INFORMATION section start

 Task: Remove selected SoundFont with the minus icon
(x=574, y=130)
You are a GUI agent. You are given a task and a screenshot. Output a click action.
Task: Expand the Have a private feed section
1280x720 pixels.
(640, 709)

INFORMATION section end

## TO DO:
The records above must be transcribed in full, word for word.

## EXERCISE RESPONSE:
 Task: Remove selected SoundFont with the minus icon
(x=574, y=130)
You are a GUI agent. You are given a task and a screenshot. Output a click action.
Task: Expand the Have a private feed section
1280x720 pixels.
(640, 709)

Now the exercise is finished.